How to complete this task:
Return the material unaltered, line by line.

Data under study:
------
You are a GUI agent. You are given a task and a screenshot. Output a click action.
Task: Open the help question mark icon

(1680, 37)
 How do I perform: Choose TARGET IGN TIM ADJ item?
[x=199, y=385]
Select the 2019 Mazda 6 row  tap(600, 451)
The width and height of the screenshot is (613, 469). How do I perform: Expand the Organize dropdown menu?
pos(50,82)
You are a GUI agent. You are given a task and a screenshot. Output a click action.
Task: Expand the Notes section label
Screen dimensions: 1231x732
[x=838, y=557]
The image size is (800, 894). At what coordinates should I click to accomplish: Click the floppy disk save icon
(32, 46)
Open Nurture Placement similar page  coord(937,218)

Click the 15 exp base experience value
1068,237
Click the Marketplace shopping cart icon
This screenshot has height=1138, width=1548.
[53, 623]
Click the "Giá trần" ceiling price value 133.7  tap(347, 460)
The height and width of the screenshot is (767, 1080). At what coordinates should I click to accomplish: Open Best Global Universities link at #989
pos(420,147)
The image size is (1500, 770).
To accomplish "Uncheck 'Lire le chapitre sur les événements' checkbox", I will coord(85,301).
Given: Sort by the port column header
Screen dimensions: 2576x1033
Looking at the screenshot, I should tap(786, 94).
------
Result for this exercise:
You are a GUI agent. You are given a task and a screenshot. Output a click action.
Task: Open the help question mark icon

(1680, 37)
 How do I perform: Choose TARGET IGN TIM ADJ item?
[x=199, y=385]
Select the 2019 Mazda 6 row  tap(600, 451)
The width and height of the screenshot is (613, 469). How do I perform: Expand the Organize dropdown menu?
pos(50,82)
You are a GUI agent. You are given a task and a screenshot. Output a click action.
Task: Expand the Notes section label
Screen dimensions: 1231x732
[x=838, y=557]
The image size is (800, 894). At what coordinates should I click to accomplish: Click the floppy disk save icon
(32, 46)
Open Nurture Placement similar page  coord(937,218)

Click the 15 exp base experience value
1068,237
Click the Marketplace shopping cart icon
This screenshot has height=1138, width=1548.
[53, 623]
Click the "Giá trần" ceiling price value 133.7  tap(347, 460)
The height and width of the screenshot is (767, 1080). At what coordinates should I click to accomplish: Open Best Global Universities link at #989
pos(420,147)
The image size is (1500, 770).
To accomplish "Uncheck 'Lire le chapitre sur les événements' checkbox", I will coord(85,301).
Given: Sort by the port column header
Screen dimensions: 2576x1033
Looking at the screenshot, I should tap(786, 94).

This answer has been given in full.